* EXERCISE PROMPT
Return, word for word, only the lines of the data below that lie between the line with "1.0µm Fiber Laser (751, 397)" and the line with "Accesorii Sportive (367, 1092)", those two lines included.

* TASK INPUT
*** Block opens ***
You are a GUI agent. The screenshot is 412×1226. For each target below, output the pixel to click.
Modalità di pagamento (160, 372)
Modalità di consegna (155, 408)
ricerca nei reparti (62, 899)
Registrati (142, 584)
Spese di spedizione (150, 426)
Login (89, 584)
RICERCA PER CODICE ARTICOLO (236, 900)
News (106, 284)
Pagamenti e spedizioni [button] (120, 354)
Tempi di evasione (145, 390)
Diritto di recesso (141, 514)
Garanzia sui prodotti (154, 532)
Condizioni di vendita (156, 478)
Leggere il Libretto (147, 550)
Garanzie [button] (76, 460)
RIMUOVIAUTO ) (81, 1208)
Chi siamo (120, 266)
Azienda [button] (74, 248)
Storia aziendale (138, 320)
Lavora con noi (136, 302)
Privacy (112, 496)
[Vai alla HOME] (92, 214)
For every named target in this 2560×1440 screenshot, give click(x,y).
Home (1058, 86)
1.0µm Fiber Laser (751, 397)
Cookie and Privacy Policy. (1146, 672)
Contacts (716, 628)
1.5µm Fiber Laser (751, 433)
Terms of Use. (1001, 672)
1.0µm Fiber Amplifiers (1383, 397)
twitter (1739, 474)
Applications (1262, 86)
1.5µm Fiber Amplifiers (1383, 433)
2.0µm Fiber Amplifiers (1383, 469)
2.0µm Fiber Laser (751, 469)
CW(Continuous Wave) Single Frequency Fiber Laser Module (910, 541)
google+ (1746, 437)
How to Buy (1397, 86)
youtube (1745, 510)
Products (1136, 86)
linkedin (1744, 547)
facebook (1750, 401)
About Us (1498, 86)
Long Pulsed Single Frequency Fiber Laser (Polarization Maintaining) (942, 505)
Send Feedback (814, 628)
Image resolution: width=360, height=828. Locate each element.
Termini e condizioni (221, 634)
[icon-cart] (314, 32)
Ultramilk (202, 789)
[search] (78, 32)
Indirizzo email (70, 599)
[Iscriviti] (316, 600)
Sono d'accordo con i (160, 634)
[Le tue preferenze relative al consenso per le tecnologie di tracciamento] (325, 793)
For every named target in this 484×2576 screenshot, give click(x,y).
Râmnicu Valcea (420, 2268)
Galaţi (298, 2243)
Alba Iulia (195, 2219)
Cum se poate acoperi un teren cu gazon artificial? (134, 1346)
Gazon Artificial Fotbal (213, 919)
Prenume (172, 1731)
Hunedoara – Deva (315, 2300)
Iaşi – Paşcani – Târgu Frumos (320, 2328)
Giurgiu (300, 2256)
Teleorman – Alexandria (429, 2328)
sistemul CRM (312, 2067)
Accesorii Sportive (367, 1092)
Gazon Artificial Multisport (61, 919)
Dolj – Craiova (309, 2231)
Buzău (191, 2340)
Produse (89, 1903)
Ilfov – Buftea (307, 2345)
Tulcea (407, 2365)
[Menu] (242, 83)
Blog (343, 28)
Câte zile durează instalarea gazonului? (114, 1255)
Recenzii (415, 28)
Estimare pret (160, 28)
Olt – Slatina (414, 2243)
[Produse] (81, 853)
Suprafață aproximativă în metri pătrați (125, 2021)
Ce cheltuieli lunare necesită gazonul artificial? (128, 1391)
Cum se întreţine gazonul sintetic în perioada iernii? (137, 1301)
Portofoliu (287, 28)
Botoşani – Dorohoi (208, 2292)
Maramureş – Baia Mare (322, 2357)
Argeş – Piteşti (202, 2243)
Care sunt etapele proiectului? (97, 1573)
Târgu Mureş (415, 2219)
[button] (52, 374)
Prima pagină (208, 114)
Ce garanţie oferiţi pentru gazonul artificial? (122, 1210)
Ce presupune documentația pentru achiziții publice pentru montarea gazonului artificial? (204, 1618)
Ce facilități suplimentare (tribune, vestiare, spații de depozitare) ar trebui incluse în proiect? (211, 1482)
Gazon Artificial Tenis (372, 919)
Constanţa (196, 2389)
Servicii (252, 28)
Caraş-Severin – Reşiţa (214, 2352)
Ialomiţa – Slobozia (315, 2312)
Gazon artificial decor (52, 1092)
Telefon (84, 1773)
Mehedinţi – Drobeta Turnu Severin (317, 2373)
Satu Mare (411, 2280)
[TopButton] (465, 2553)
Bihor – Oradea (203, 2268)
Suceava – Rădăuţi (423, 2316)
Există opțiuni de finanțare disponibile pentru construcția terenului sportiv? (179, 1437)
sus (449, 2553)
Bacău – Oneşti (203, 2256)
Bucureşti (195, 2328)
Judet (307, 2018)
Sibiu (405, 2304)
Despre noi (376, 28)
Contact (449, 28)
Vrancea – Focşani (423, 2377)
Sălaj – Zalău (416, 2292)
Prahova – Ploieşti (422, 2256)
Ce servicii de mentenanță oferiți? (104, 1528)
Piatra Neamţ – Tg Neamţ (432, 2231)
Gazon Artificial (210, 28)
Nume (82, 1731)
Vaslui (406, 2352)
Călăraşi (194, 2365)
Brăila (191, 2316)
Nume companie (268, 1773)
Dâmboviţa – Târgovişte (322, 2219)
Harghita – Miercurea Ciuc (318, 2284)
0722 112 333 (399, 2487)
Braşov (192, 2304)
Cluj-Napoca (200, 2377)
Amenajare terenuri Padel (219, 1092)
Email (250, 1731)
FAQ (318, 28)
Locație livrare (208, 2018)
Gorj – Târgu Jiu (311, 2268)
*** Block closes ***
* WRITTEN ANSWER
1.0µm Fiber Laser (751, 397)
Cookie and Privacy Policy. (1146, 672)
Contacts (716, 628)
1.5µm Fiber Laser (751, 433)
Terms of Use. (1001, 672)
1.0µm Fiber Amplifiers (1383, 397)
twitter (1739, 474)
Applications (1262, 86)
1.5µm Fiber Amplifiers (1383, 433)
2.0µm Fiber Amplifiers (1383, 469)
2.0µm Fiber Laser (751, 469)
CW(Continuous Wave) Single Frequency Fiber Laser Module (910, 541)
google+ (1746, 437)
How to Buy (1397, 86)
youtube (1745, 510)
Products (1136, 86)
linkedin (1744, 547)
facebook (1750, 401)
About Us (1498, 86)
Long Pulsed Single Frequency Fiber Laser (Polarization Maintaining) (942, 505)
Send Feedback (814, 628)
Image resolution: width=360, height=828. Locate each element.
Termini e condizioni (221, 634)
[icon-cart] (314, 32)
Ultramilk (202, 789)
[search] (78, 32)
Indirizzo email (70, 599)
[Iscriviti] (316, 600)
Sono d'accordo con i (160, 634)
[Le tue preferenze relative al consenso per le tecnologie di tracciamento] (325, 793)
For every named target in this 484×2576 screenshot, give click(x,y).
Râmnicu Valcea (420, 2268)
Galaţi (298, 2243)
Alba Iulia (195, 2219)
Cum se poate acoperi un teren cu gazon artificial? (134, 1346)
Gazon Artificial Fotbal (213, 919)
Prenume (172, 1731)
Hunedoara – Deva (315, 2300)
Iaşi – Paşcani – Târgu Frumos (320, 2328)
Giurgiu (300, 2256)
Teleorman – Alexandria (429, 2328)
sistemul CRM (312, 2067)
Accesorii Sportive (367, 1092)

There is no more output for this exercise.